== Exercise ==
Scan the records for "Tercüme". Show the matching lines.

Input data START

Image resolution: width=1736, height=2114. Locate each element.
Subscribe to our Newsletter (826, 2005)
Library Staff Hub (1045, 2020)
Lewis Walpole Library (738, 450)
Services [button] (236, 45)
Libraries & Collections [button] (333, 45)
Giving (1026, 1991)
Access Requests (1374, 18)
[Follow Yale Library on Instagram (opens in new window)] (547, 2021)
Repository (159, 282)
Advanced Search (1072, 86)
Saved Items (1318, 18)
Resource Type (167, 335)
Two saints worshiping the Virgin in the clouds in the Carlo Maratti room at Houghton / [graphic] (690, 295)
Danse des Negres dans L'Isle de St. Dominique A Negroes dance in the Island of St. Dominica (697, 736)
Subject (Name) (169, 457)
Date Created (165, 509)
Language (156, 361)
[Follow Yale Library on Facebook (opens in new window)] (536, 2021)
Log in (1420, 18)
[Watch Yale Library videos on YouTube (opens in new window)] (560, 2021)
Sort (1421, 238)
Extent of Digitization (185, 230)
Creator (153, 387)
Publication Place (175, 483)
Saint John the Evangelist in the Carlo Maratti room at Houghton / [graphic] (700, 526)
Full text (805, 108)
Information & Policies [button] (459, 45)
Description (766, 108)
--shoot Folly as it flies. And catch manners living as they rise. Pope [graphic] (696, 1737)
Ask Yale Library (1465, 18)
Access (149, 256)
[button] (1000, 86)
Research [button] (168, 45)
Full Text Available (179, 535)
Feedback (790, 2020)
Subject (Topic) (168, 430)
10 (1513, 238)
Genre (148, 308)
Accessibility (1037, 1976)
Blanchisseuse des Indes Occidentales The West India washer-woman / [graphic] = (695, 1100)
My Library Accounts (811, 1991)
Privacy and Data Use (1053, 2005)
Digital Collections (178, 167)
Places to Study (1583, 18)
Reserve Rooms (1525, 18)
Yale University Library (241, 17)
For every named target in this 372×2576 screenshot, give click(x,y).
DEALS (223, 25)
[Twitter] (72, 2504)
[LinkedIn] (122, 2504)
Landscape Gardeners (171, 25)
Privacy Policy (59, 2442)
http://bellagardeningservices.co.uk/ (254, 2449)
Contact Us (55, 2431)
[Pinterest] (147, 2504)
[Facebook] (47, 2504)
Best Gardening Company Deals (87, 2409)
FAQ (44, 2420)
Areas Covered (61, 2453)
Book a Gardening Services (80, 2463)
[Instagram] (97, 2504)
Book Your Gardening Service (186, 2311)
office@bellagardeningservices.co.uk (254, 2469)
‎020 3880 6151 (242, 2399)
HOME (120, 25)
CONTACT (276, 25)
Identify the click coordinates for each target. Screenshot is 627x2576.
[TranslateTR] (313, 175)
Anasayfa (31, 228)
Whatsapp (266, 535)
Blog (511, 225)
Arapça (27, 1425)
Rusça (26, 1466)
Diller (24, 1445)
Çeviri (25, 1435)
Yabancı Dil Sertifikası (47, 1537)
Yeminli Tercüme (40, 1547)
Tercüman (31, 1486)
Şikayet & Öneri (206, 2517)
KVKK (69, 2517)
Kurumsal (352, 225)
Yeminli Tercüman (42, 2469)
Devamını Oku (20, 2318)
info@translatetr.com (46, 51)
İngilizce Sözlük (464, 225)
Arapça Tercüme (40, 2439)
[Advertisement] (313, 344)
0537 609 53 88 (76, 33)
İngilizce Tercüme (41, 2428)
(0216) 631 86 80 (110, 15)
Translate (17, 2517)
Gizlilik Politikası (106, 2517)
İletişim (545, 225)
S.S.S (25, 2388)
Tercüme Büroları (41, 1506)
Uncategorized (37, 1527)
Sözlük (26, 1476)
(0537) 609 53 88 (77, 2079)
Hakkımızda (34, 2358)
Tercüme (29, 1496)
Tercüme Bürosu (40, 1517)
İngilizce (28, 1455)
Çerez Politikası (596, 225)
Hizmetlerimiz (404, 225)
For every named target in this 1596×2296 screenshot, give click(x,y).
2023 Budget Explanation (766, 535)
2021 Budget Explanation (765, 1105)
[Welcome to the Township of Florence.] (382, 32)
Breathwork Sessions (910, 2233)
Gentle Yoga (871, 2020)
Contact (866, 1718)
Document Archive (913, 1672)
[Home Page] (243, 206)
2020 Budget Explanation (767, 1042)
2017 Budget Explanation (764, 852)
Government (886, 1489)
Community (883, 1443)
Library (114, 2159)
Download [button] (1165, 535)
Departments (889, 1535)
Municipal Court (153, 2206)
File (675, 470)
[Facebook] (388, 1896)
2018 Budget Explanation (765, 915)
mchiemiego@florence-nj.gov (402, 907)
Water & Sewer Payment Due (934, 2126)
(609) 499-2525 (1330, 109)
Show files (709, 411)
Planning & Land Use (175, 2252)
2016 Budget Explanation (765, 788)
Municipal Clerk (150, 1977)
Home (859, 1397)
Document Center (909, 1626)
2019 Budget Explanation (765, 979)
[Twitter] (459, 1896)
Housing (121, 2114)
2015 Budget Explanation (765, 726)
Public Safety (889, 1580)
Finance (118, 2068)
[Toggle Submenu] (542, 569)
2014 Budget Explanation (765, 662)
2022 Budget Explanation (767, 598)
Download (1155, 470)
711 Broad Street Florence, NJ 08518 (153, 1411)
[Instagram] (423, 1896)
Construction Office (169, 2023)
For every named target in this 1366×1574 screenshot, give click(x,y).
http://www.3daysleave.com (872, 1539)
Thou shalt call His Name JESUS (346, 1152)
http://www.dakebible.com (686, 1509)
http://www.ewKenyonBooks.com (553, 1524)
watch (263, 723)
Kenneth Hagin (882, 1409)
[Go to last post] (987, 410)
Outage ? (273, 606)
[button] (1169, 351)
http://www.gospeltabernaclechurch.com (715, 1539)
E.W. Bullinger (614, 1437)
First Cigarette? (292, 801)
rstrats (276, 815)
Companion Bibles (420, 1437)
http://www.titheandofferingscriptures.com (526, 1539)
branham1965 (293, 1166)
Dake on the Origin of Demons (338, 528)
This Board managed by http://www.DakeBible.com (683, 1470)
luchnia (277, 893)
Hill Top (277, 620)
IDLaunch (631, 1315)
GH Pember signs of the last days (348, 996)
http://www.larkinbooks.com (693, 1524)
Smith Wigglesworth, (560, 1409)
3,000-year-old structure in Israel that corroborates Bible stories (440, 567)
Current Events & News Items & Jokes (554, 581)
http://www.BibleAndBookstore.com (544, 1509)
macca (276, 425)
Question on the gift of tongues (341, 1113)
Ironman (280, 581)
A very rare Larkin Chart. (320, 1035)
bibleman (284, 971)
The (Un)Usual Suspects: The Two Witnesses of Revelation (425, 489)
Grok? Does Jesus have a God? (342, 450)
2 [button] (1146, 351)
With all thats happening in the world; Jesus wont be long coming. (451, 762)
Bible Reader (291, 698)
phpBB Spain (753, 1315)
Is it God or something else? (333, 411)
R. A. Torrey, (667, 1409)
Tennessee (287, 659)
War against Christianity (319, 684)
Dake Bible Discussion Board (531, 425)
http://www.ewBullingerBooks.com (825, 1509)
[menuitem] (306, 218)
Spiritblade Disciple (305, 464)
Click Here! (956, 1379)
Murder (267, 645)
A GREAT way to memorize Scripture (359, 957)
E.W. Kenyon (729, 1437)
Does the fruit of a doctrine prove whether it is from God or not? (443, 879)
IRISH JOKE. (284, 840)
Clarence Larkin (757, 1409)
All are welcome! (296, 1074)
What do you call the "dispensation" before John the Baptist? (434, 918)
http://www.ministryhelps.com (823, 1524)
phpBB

Input data END

== Answer for the task ==
Yeminli Tercüme (40, 1547)
Arapça Tercüme (40, 2439)
İngilizce Tercüme (41, 2428)
Tercüme Büroları (41, 1506)
Tercüme (29, 1496)
Tercüme Bürosu (40, 1517)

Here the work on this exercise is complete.